I'm using Windows 10 and running the version of Java 9 released by Oracle yesterday.
If I open a jshell and enter System.out.println(System.getenv()) the output is as expected, as shown in the lower portion of the screen shot below.
However, if I simply enter System.getenv() there is a big chunk of data missing from the middle of the output. See the initial portion of the screen shot below. This appears to be a feature of jshell since in the screen shot below the ellipsis ("...") in the output from System.getenv() (within the second box with hand drawn yellow edges) exactly corresponds to the missing data.

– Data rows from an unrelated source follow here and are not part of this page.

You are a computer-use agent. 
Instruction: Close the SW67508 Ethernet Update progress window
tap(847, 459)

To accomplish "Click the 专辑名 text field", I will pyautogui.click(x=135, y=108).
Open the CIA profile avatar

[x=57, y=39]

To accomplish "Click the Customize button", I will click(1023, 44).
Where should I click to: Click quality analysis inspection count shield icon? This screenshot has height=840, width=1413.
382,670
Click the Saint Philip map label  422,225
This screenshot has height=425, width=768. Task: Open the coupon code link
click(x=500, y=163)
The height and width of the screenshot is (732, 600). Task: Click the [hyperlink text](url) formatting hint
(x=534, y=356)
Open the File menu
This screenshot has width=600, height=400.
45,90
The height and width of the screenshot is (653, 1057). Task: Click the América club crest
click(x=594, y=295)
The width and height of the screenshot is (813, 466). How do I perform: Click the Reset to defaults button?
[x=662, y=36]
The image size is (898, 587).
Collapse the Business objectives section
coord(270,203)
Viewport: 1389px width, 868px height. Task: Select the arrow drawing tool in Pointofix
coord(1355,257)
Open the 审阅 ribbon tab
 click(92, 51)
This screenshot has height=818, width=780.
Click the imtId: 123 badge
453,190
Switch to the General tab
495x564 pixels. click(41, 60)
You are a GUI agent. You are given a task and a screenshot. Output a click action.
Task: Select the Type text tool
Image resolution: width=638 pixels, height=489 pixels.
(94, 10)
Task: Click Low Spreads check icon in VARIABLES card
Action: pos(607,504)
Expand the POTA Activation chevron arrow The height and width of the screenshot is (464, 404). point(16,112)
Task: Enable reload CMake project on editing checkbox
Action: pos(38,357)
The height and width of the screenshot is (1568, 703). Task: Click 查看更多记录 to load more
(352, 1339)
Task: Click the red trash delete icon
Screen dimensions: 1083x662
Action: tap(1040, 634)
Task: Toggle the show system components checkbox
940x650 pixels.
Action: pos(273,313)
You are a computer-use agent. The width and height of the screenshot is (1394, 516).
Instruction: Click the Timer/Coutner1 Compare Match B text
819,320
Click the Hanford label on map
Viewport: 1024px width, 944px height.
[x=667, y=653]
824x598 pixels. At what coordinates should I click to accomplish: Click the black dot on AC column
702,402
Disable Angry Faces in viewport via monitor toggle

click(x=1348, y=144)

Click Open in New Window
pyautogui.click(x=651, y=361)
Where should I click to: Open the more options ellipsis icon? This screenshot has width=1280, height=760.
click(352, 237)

The end portion for the environment variable CommonProgramFiles is missing, as is the start of the environment variable SPRING_HOME, and there are several other environment variables such as Path which are not shown at all.
(Some information in the screen shot has been blurred for privacy.)
Does anyone else see the same thing (or not), and does anyone have suggestions on why jshell is doing this?
JShell does truncate some string results that are printed in the REPL. It doesn't effect the printing to the console however.
We can see the same thing happening running this:
import java.util.List;
import java.util.stream.Collectors;
import java.util.stream.IntStream;
List<Integer> x = IntStream.range(0,3000).mapToObj(Integer::valueOf).collect(Collectors.toList());
x
We will see the same truncation with the ellipsis occur in that output.
If we print the result:
System.out.println(x);
we don't see this.
This is user configurable. For example, we can create a custom format mode that allows up to 40,000 characters (an excessively high number which we will likely not encounter, so no truncation occurs).
/set mode mine normal -command
/set truncation mine 40000
/set feedback mine
This creates a new feedback mode called mine which inherits from the built in mode normal† (there are apparently a lot of options, so we inherit from another mode so that we don't have to worry about setting everything). See /help /set mode
for details.
The second command sets the truncation to 40000 characters. It is possible to configure this so that the truncation depends on what sort of thing is displayed. See /help /set truncation
for details.
Finally, the last command here switches to this feedback mode. Now, any thing displayed in the console will no longer be truncated unless it exceeds 40,000 characters.
This link along with the official documentation and the help commands above helped with figuring this out in order to write this answer.
† The normal mode shows up to 1,000 characters before truncation. Use /set truncation
by itself to display the various truncation settings or /set truncation normal
to display the settings for normal mode.